Was kann DIE LINKE tun? Öffentlichkeit schaffen, Druck aufbauen, Vernetzung stärken!

Etliche unserer bisherigen parlamentarischen Initiativen und unsere Netzwerkarbeit als Fraktion in Sachen Flüchtlingsbildung haben diese Missstände bereits aufgezeigt und Lösungen im Sinne der Akteure und Geflüchteten eingefordert. Manche davon wurden von den Gästen bereits registriert und sehr positiv befunden. Diese Anstrengungen werden wir, gerade auch durch die Impulse dieses Workshops und in enger Zusammenarbeit mit den Beteiligten, unvermindert fortsetzen und weiter intensivieren.

Die Fraktion kann helfen, in dem sie Öffentlichkeit schafft, über die tatsächliche Situation vor Ort informiert und somit Druck auf Verwaltung und Behörden ausübt. Genauso wollen wir die Akteure in der Förderung weiterer Vernetzung und Zusammenarbeit untereinander unterstützen, zu diesem Zweck bieten wir ihnen auch die Einbindung in unsere parteilichen Arbeitsgruppen. Selbstverständlich sind uns aber als eher kleiner Oppositionsfraktion in der Hamburgischen Bürgerschaft Grenzen gesetzt. Dennoch werden wir nicht nachlassen, all unsere Möglichkeiten bestmöglich für die angemessene Ausstattung und notwendige Verbesserung in allen Belangen der Flüchtlingsbildung einzusetzen.

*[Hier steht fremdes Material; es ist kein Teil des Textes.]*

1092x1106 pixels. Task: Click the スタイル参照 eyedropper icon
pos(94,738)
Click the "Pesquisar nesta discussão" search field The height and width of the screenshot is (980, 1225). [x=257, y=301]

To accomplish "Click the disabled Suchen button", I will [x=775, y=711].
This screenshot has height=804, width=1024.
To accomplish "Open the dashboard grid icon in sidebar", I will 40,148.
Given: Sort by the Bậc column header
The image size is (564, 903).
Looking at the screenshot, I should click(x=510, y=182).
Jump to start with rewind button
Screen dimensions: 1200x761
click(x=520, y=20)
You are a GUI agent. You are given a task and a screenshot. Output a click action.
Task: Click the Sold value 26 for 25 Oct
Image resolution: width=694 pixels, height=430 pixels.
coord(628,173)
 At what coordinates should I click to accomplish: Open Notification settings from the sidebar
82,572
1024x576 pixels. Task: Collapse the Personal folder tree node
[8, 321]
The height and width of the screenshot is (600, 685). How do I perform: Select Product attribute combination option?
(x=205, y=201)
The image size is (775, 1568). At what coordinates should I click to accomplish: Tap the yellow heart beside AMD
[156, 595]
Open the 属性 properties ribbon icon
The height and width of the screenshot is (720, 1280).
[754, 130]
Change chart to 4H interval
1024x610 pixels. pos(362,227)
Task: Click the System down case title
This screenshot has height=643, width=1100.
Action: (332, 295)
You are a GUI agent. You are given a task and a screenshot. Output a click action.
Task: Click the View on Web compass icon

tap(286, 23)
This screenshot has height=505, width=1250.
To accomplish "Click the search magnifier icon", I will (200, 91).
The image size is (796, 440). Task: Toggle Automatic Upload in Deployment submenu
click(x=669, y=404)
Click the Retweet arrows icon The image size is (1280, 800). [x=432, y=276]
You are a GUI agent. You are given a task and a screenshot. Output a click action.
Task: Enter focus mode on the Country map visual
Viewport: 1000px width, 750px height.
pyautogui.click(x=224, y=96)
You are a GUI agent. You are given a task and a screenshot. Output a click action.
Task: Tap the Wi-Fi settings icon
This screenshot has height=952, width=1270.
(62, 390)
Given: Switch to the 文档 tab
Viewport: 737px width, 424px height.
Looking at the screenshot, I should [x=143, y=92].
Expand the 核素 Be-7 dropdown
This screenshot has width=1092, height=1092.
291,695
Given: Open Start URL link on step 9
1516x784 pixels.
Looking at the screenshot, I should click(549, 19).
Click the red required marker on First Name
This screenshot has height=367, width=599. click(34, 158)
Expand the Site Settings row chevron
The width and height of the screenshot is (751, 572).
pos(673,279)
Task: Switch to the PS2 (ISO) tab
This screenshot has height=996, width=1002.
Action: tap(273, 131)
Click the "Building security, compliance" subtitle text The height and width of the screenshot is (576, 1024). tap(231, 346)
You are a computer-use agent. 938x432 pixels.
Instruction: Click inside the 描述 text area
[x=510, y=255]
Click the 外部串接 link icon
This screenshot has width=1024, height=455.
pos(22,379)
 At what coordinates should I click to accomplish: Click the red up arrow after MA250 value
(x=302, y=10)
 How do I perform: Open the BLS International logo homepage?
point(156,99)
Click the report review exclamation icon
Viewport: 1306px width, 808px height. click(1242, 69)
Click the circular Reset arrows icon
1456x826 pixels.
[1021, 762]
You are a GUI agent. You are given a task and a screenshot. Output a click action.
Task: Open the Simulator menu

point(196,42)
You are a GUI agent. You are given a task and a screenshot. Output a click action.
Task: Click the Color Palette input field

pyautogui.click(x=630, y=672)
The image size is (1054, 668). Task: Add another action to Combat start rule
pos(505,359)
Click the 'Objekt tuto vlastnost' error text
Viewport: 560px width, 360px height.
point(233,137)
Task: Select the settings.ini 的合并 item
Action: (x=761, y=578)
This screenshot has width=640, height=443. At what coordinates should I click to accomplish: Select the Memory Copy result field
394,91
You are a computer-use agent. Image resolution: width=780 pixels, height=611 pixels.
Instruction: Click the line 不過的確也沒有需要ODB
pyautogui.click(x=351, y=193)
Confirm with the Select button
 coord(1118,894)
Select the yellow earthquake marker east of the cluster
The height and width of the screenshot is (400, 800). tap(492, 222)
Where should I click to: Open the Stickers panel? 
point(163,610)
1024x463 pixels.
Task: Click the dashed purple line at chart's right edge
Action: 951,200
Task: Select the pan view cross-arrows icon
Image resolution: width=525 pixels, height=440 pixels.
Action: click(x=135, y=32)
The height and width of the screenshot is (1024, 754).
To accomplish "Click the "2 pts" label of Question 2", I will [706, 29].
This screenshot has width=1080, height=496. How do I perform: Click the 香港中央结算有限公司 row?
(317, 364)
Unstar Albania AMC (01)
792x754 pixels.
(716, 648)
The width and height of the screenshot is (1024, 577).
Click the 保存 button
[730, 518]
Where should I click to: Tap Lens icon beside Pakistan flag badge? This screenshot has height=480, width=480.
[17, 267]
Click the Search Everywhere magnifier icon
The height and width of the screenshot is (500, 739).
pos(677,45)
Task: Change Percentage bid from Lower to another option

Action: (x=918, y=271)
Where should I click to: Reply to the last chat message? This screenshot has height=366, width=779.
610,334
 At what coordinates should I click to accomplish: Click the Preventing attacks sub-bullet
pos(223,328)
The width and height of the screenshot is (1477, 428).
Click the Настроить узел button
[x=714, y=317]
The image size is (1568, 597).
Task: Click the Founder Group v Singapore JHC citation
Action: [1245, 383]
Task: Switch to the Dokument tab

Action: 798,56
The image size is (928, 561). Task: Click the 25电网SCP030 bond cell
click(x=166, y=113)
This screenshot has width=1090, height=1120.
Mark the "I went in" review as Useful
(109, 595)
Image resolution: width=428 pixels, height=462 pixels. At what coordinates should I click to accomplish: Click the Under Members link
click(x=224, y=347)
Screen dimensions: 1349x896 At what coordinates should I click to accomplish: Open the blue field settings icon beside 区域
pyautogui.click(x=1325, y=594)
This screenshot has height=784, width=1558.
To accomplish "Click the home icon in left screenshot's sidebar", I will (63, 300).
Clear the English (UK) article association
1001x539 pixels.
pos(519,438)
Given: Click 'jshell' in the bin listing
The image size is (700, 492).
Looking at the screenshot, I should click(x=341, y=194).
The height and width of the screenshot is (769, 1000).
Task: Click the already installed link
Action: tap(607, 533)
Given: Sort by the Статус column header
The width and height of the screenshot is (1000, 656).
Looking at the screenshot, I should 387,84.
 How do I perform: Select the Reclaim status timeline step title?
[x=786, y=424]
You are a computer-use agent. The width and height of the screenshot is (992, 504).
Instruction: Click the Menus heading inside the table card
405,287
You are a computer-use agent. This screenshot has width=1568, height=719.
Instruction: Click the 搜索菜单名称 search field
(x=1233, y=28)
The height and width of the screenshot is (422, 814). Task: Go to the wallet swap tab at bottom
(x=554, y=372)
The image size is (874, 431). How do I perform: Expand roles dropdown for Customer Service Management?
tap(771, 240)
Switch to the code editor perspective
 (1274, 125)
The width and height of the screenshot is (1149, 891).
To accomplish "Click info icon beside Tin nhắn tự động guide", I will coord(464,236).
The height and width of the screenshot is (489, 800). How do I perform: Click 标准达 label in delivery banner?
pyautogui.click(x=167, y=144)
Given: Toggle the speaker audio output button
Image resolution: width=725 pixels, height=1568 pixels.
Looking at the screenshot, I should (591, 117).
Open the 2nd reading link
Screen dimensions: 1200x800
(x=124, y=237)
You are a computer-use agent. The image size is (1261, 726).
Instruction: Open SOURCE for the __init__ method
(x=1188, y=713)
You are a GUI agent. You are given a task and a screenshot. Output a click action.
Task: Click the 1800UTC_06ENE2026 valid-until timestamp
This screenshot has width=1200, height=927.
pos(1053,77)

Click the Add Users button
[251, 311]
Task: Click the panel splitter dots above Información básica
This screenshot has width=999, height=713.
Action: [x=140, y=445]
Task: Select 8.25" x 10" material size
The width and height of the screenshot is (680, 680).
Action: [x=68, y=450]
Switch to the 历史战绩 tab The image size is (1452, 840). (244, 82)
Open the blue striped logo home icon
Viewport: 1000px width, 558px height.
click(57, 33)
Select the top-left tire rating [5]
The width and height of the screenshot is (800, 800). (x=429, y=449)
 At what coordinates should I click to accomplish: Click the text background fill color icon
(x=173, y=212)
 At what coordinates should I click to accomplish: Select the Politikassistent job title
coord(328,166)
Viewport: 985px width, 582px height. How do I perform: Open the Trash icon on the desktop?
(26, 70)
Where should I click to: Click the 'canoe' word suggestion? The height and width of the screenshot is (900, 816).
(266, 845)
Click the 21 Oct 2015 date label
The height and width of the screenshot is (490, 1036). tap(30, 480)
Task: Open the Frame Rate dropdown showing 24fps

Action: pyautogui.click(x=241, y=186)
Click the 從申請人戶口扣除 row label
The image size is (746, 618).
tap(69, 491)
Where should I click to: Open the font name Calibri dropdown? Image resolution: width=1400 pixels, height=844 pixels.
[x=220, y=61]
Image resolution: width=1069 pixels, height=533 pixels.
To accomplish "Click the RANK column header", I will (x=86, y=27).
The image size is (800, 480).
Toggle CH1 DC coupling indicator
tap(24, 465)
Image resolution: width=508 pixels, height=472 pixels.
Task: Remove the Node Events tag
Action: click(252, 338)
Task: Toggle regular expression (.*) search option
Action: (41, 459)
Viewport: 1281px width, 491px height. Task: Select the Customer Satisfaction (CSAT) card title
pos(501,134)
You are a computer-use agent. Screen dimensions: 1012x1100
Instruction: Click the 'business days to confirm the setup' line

Das „Hearing“ hat sich aber unsrer Einschätzung nach, als sehr geeignet und lohnenswert erwiesen und bekräftigt unsere generelle Linie in Sachen Bildung, nicht über sondern mit den Protagonisten und Betroffenen zu sprechen. Wir haben wertvolle Einblicke und Informationen gewonnen und unsere Netzwerkarbeit auf noch breitere Basis stellen können. Weshalb dieses „Hearing“ ganz sicher ein richtiger, aber eben nur ein weiterer „erster“ Schritt auf dem Weg zu einem bedarfsgerechten Bildungssystem und einer sozialen Infrastruktur für Alle für uns sein kann und wird.